Privacy is important. Most of us store files on our home and business computers that we wouldn't want others to have unrestricted access to. Addresses, phone numbers, bank details, pictures and video - any of these things could cause problems in the wrong hands.
And with portable devices being so, well, portable, and hackers and malware assaulting users from the internet, the wrong hands could quite easily gain access. But there is a proven defence against all these threats - encryption.
The British government lost 29 million personal records over 12 months. The Daily Mail lost a laptop containing thousands of staff records in July this year. A manager was recently fired from Colchester University Hospital after a PC containing unprotected patient records was swiped from his car.
2007 and 2008 have been defined by data loss, and the media have been overflowing with stories about large organisations and the government making basic privacy mistakes and failing to encrypt valuable files. But smaller businesses and home users often make similar errors themselves - they may not make the headlines, but these incidents can be just as damaging.
The strength of laptops, USB sticks, CDs et al is also their greatest weakness - they're easy to lose and they're easy to steal. I am consistently surprised that even with all these high profile data losses making the front page of the papers, people still maintain a very blasé attitude to privacy and believe that password protection is sufficient to protect their valuable data. It isn't - password protection is notoriously easy to break.
The most effective way to protect important information is to encrypt it. Encryption transforms files so that they are unreadable to all but the owner of the decryption key. Many modern encryption solutions use the Advanced Encryption Standard (AES), a secure and highly regarded encryption algorithm.
In fact, the US government considers this type of encryption to be suitable for TOP SECRET classified files - the highest level of secrecy there is. These solutions are inexpensive and widely available whether it's a global enterprise, small business or home user. It's good practice, both personally and professionally, to encrypt all valuable information on a portable device. That way, if a user's critical information is stolen, the thief will be unable to make any use of it whatsoever.
Of course it's not only hardware loss that threatens users' data. The internet is rife with threats that can allow outside eyes to access a hapless victim's sensitive files. Malware is one such threat - with some threats allowing thieves access to the files stored on the victim’s computer. If a user downloads the wrong file, or visits a contaminated website, they may find their computer infested with this malicious software.
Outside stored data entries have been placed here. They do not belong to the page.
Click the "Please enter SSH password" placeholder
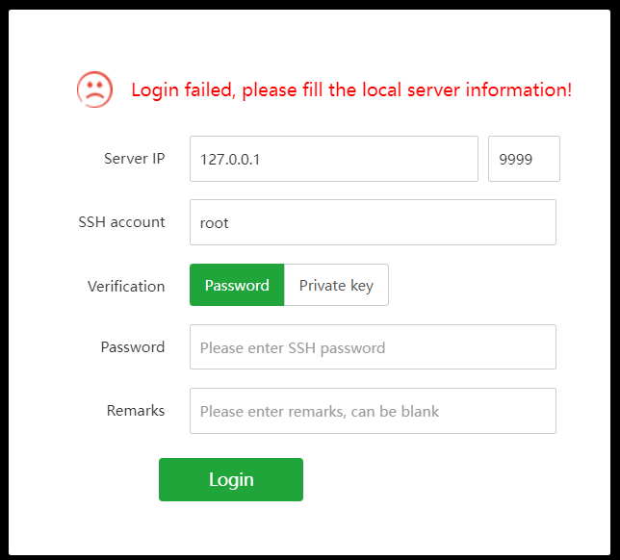Viewport: 620px width, 560px height. click(293, 348)
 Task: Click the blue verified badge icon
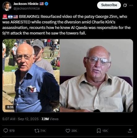(x=46, y=4)
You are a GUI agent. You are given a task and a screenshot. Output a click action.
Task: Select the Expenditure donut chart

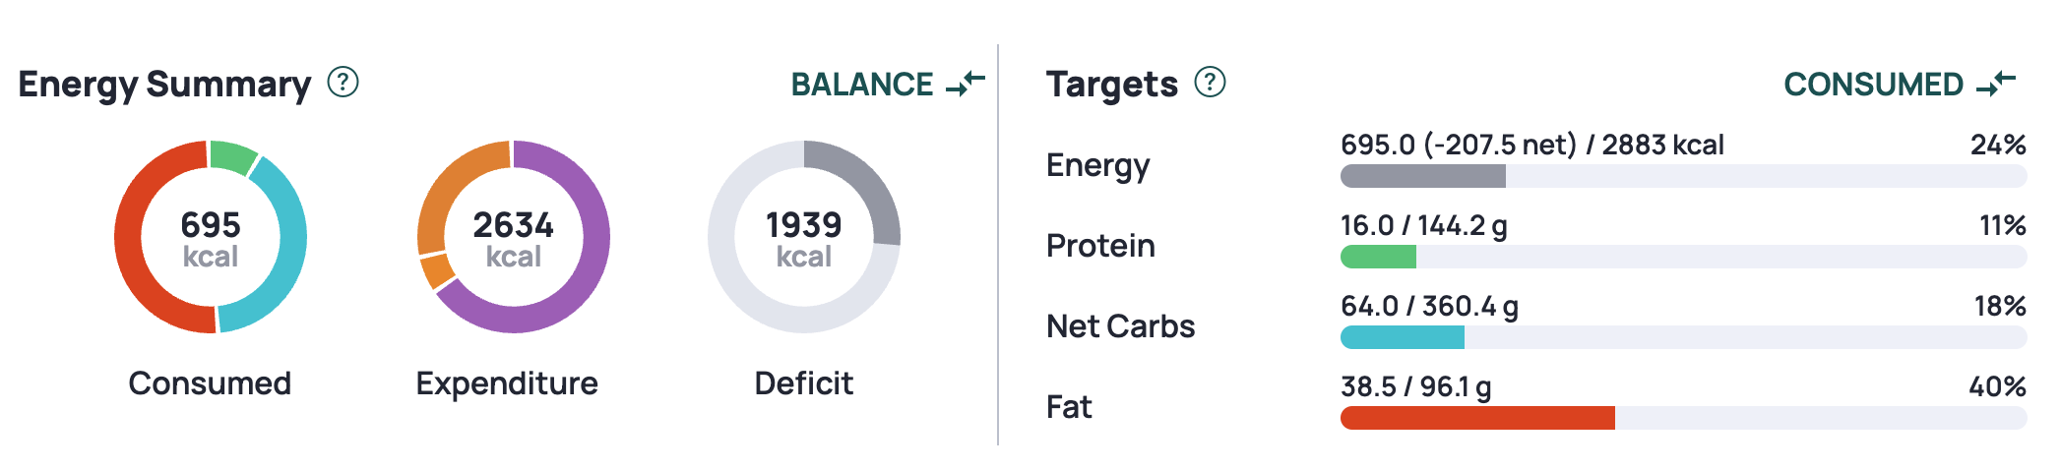(514, 237)
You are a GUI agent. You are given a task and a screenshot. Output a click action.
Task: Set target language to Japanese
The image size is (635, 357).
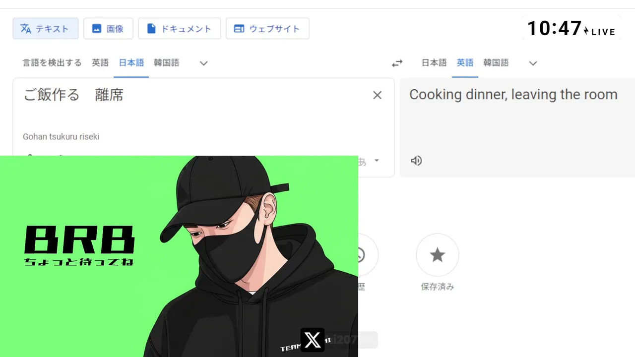[434, 63]
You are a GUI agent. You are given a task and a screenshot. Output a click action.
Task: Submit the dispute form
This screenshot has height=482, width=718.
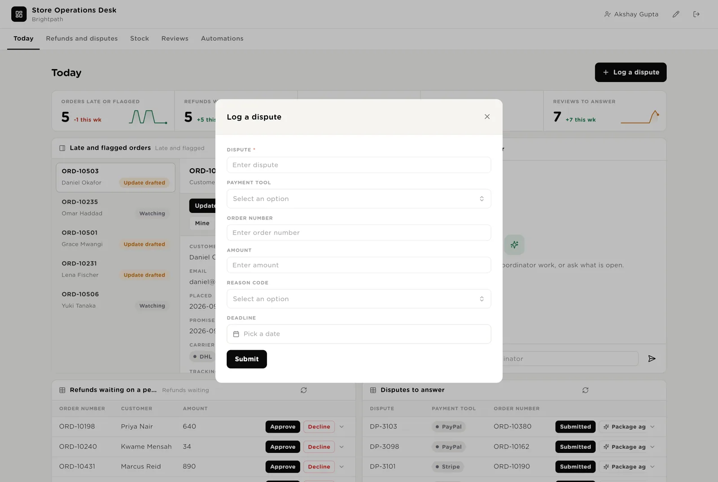pos(247,359)
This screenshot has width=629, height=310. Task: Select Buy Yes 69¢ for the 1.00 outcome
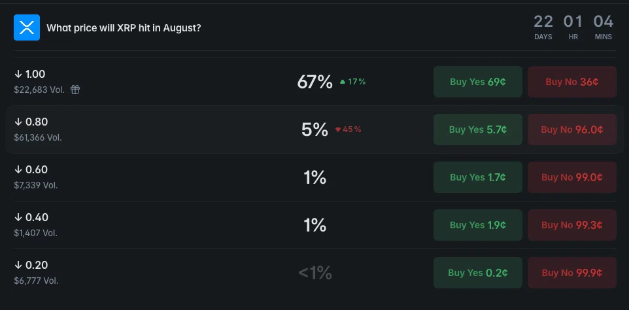tap(478, 82)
Even worse, they may not even know. Internet security software generally does an excellent job of protecting users against the majority of these threats, but with new threats emerging daily, its best to err on the side of caution and encrypt the files that are particularly sensitive. That way, if malicious code does manage to bypass internet security, the information has an extra layer of defence and privacy can be ensured.
If sensitive information is no longer required, the best way to protect it is to delete it. However, when files are deleted from a hard drive they leave traces that can be reconstructed by thieves and hackers. By encrypting the files before deletion, the remnants that remain on the drive will remain encrypted and remain inaccessible should they be reconstructed. In this way, encryption protects your privacy, even when the files are gone.
Another way to ensure that the deleted files are safe is to use a file shredder. File shredders work by overwriting the deleted information with another piece of data. The software also removes any links to other sensitive files that may remain in the data, so as to fully ensure privacy.
This method is often used by military organisations to protect their deleted data. The United States Department of Defence, for example, overwrites sensitive files a minimum of three times in order to ensure no access to deleted files is possible.
Good encryption gives users both a first and last line of defence, protecting them against threats to their privacy. Isn't it time more people started doing that?